▶ _INSTRUCTIONS FOR THE TASK_
Exact copy, no pictures: restate each entry below word for word.

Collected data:
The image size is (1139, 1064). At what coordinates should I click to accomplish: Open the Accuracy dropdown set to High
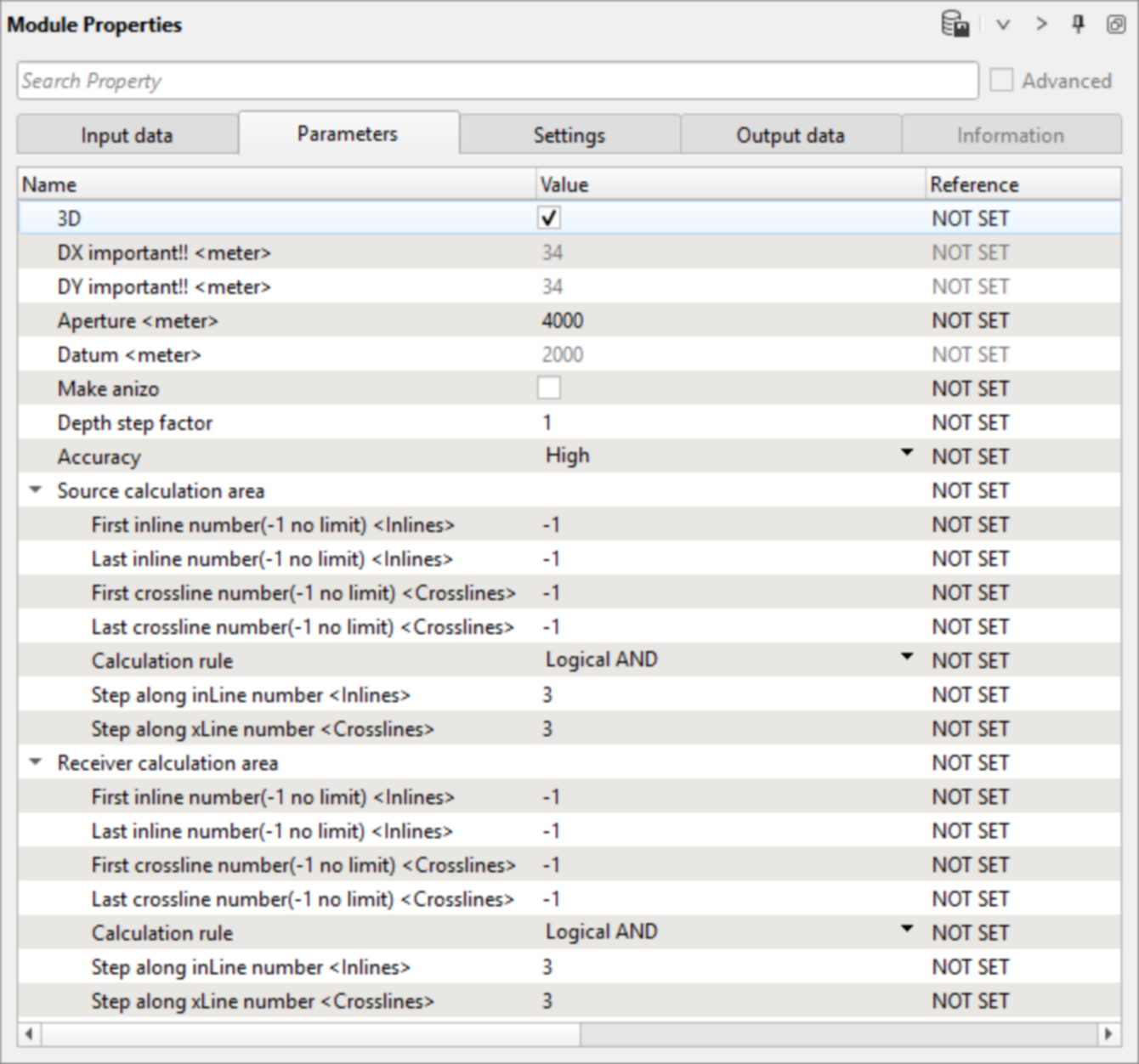tap(907, 456)
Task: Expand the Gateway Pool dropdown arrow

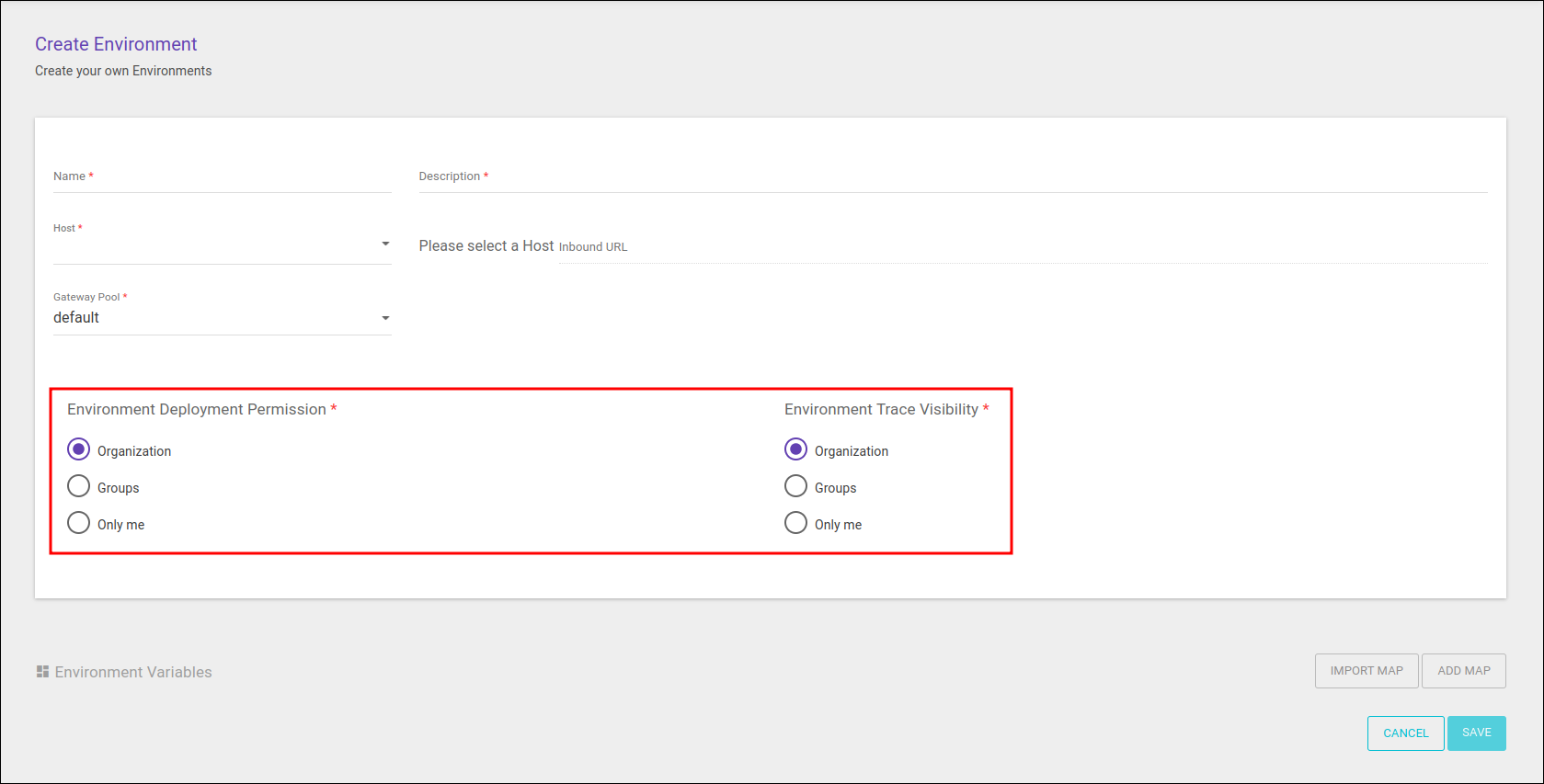Action: 385,318
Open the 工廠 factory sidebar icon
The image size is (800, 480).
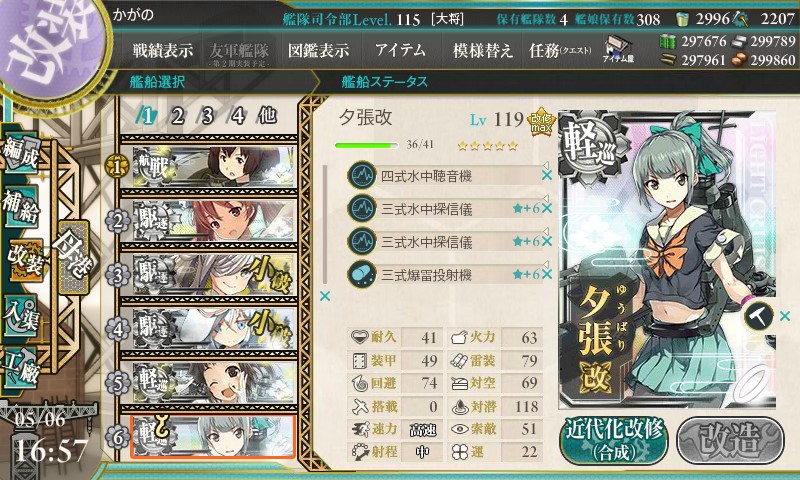[x=22, y=368]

▶ _ANSWER BELOW_
The image size is (1139, 1064). At what coordinates should I click to accomplish: Open the Accuracy dropdown set to High
tap(907, 456)
Task: Expand the Gateway Pool dropdown arrow

Action: 385,318
Open the 工廠 factory sidebar icon
The image size is (800, 480).
[x=22, y=368]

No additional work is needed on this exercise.